Likes
Michael McCarthy from CMC Markets likes Rio Tinto (RIO).
He says the company’s earnings report, due this week, may surprise on the upside after a solid quarter’s production.
“There is also potential for moves to return cash to shareholders. The recent pull back is a buying opportunity in my view,” he says.
Our chartist Gary Stone from Share Wealth Systems likes Aristocrat (ALL).
Aristocrat has broken out above a resistance zone between $31.65 and $32.05 and closed strongly higher on Friday. The chart shows a series of higher troughs preceding the breakout, symptomatic of increasing demand for the stock.

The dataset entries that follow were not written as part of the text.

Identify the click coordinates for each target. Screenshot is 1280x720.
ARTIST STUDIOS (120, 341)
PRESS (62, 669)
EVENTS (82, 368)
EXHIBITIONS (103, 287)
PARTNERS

Now that the breakout has occurred, there’s a strong chance that the old resistance zone will be tested as a possible new support zone. If this is to occur we would see the price retrace back towards the old resistance zone and then bounce higher from that level, and in doing so create another higher trough once more. From a technical view, protective stops can be placed below any of the most recent troughs that have formed down to the $29.41 level.

Dislikes
Michael doesn’t like GUD Holdings.
“While strategically the transformation of the earnings profile is appealing, the share price is reflecting maximum optimism. The report is encouraging but significant integration risks could see a shift in investor sentiment,” he says and is happy to lock in gains at current levels.
Gary doesn’t like AMP.
It had fallen to its 2009 long-term lows, which were acting as the last remaining support level before a further fall was possible. This has now occurred with a fall of over 8% on Friday 27 July on heavy volume as indicated on the chart. This now opens up the possibility of further falls to the $3.00 zone, a level not seen since 2003.
It is likely that AMP will now retest the old support zone between $3.50-$3.60, so look for that level to act as a new resistance zone and for further selling to occur at those levels.